Perhaps this is best sumed up in 'The Last Will and Tesament of Jake Thakray'
I, the under-mentioned, by this document
Do declare my true intentions, my last will, my testament.
When I turn up my toes, when I rattle my clack, when I agonise,
I want no great wet weepings, no tearing of hair, no wringing of hands,
No sighs, no lack-a-days, no woe-is-me's and none of your sad adieus.
Go, go, go and get the priest and then go get the booze, boys.
Death, where is thy victory? Grave, where is thy sting?
When I snuff it bury me quickly, then let carousels begin -
But not a do with a few ham sandwiches, a sausage roll or two and "A small port wine, please".
Roll the carpet right back, get cracking with your old Gay Gordons
And your knees up, shake it up, live it up, sup it up, hell of a kind of a time.
And if the coppers come around, well, tell them the party's mine, boys.
Let best beef be eaten, fill every empty glass,
Let no breast be beaten, let no tooth be gnashed.
Don't bother with a fancy tombstone or a big-deal angel or a little copper flower pot:
Grow a dog-rose in my eyes or a pussy-willow
But no forget-me-nots, no epitaphs, no keepsakes; you can let my memory slip.
You can say a prayer or two for me soul then, but - make it quick, boys.
Lady, if your bosom is heaving don't waste your bosom on me.
Let it heave for a man who's breathing, a man who can feel, a man who can see.
And to my cronies: you can read my books, you can drive around in my motor car.
And you can fish your trout with my fly and tackle, you can play on my guitar,
And sing my songs, wear my shirts. You can even settle my debts.
You can kiss my little missus if she's willing then, but - no regrets, boys.
Your rosebuds are numbered;
Gather them now for rosebuds' sake.
And if your hands aren't too encumbered
Gather a bud or two for Jake.
All of this flashed through my mind the time I got lost on Unst in Shetland, and went knee-deep in a bog--would have been worse if I hadn't flopped over on my back.
Compost heap sounds good to me. Ashes to ashes, dust to dust....
Nick Brown wrote:I have agreed to leave my body to the University of Edinburgh for anatomical examination - to help teach the doctors of the future.

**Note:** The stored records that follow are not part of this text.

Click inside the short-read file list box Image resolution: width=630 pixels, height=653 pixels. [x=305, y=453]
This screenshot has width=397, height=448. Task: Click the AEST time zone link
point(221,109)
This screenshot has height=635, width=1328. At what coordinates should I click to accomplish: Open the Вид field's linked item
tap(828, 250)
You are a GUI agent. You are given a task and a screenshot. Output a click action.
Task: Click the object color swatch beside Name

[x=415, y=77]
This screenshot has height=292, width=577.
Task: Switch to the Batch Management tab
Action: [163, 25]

Would that be to show how self preserving with whisky works
To be quite honest I don't give a fiddlers what's done with me as I'll be gone. Just as long as I've had plenty of drams before I go to the Big Distillery in the sky or should that be down under
Wendy wrote:mmm...I also voted "other"...firing out of a canyon, but that could also be Elmer T. Lee talking tonight!

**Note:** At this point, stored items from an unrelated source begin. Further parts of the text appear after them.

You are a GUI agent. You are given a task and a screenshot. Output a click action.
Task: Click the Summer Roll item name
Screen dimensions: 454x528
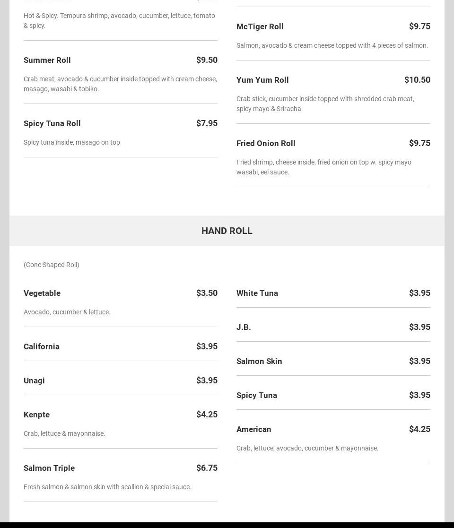[x=47, y=60]
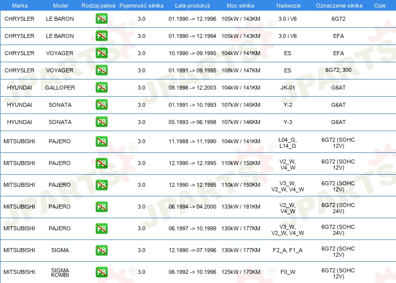
Task: Select fuel icon in Voyager 108kW row
Action: click(x=101, y=70)
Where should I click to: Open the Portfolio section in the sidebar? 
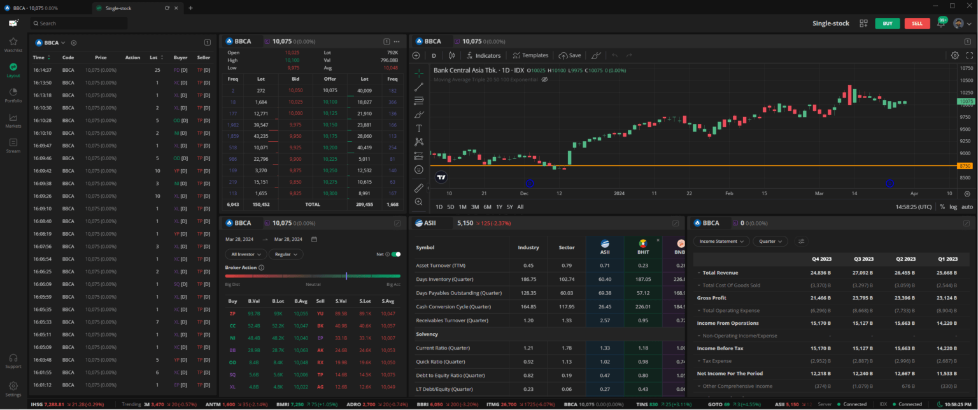coord(13,95)
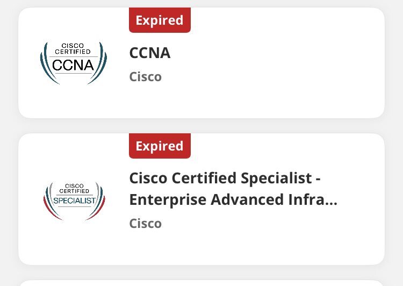Click the gray gap between the two cards
This screenshot has height=286, width=403.
pos(202,126)
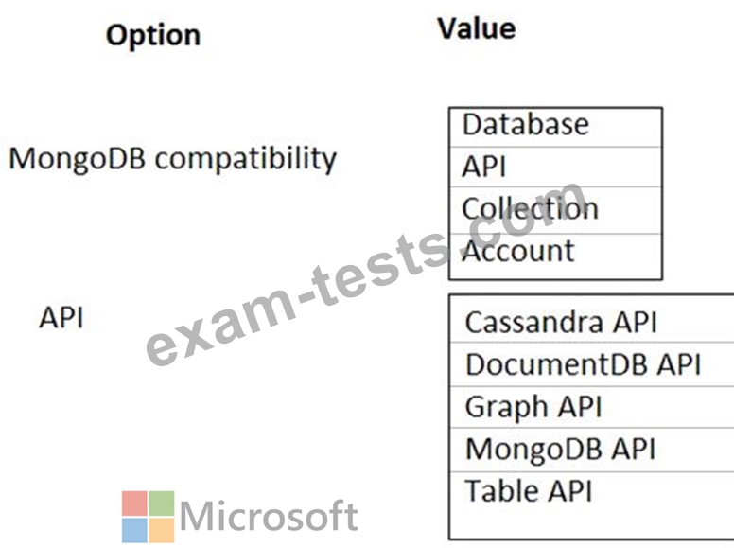Image resolution: width=734 pixels, height=548 pixels.
Task: Click the API row label on the left
Action: (61, 318)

(aside)Would that be a 105 mm Canyon or a 155 mm Canyon? (I was a 2nd generation gunner long ago - couldn't resist)
I voted crematorium as the thought of being slowly inhumed by nature's handmaidens back into the soil doesn't truly appeal.

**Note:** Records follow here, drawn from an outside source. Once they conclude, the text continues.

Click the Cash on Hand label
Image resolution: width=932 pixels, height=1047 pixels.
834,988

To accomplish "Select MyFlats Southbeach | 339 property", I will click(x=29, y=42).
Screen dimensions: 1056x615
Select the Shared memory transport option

My whisky collection, like Frodo's, is to be spread out among my friends. Everyone picks one of the sealed bottles and a wake to comment on my past indiscretions is to be held with the open selection. The remainder is for my wife or daughter to disperse however they see fit. Could be a heck of an auction... hopefully this post doesn't hasten my demise.
Failing that I'd like to be doused in Bruichladdich Infinity to speed up my cremation and my ashes sprinkled into the maltings at Port Ellen. I would be 50ppm in Ardbeg, 80ppm in Bruichladdich Octomore and so on...
Ford Prefect "It's rather like being drunk"
Arthur Dent "What's so wrong with being drunk?"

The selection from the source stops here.